• **Task statement**
The answer must be every line of the records below that contains the word "mark".

• **Information provided**
_ _ _ _

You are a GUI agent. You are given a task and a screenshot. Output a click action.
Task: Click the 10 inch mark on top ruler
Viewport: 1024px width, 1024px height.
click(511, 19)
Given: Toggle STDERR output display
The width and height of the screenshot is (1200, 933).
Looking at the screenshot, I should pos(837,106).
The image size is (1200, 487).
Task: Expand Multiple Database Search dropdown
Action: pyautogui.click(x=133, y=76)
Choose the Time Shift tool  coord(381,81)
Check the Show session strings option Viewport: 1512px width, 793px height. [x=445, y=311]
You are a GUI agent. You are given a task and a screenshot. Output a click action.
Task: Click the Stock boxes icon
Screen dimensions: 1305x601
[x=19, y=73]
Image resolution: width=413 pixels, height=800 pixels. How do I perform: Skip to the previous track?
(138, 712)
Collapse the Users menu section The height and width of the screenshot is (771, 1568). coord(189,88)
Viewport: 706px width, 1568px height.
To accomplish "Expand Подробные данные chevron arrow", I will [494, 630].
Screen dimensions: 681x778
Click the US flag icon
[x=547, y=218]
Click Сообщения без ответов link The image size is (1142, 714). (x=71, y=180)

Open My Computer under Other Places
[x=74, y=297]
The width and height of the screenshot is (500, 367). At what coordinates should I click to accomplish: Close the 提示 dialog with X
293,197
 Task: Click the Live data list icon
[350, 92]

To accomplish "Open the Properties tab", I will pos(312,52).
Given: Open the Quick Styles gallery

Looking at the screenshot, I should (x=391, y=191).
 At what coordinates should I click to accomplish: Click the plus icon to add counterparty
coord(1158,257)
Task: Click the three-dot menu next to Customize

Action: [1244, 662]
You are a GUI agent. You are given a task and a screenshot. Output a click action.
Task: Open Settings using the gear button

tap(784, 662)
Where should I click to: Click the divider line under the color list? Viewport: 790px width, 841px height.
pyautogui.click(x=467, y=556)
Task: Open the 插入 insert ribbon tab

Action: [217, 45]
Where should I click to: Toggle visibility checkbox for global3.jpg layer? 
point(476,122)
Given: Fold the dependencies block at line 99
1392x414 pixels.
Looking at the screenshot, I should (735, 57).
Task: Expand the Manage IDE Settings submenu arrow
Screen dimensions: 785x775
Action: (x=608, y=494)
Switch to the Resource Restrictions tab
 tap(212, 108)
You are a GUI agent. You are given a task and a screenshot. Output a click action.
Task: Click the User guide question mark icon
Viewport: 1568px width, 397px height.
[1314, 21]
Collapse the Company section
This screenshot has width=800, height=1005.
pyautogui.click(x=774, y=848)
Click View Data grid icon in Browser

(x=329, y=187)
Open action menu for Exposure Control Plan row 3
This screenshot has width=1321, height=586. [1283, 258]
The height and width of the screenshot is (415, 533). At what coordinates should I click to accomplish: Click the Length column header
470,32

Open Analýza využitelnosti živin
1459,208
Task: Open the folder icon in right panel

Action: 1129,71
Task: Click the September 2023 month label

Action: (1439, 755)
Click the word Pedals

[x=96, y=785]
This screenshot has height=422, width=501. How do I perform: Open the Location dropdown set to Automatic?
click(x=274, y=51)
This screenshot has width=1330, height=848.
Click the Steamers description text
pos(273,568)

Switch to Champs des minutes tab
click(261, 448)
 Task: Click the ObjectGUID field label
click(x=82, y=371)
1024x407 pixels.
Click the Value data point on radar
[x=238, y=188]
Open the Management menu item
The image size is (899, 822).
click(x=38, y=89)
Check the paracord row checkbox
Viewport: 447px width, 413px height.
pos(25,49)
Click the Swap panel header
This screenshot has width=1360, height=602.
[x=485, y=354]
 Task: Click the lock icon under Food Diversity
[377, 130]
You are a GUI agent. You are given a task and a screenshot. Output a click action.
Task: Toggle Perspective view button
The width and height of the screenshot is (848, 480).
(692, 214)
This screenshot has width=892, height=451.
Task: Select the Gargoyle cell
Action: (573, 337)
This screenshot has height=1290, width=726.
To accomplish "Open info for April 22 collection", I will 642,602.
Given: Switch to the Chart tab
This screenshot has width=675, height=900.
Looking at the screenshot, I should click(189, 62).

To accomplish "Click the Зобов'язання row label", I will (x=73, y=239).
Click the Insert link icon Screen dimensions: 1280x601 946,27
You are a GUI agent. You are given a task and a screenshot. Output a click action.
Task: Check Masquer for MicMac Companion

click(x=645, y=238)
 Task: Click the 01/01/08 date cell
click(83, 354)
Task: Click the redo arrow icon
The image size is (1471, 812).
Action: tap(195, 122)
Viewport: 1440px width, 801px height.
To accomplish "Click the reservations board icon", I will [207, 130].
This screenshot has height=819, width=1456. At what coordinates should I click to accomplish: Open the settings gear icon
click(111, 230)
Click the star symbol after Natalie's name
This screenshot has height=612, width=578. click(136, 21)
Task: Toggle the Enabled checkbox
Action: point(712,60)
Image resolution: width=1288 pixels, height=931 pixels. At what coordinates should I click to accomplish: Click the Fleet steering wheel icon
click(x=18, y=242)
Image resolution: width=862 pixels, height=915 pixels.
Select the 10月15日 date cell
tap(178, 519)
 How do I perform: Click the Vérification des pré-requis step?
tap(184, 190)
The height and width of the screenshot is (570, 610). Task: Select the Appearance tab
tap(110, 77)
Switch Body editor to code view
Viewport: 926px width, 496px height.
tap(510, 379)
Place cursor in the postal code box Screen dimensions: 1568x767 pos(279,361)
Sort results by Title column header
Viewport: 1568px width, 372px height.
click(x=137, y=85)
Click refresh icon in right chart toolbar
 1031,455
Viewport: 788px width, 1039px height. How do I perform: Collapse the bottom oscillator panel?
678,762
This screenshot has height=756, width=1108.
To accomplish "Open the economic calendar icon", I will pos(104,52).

_ _ _ _

• **The completed task**
Task: Click the 10 inch mark on top ruler
Task: Click the User guide question mark icon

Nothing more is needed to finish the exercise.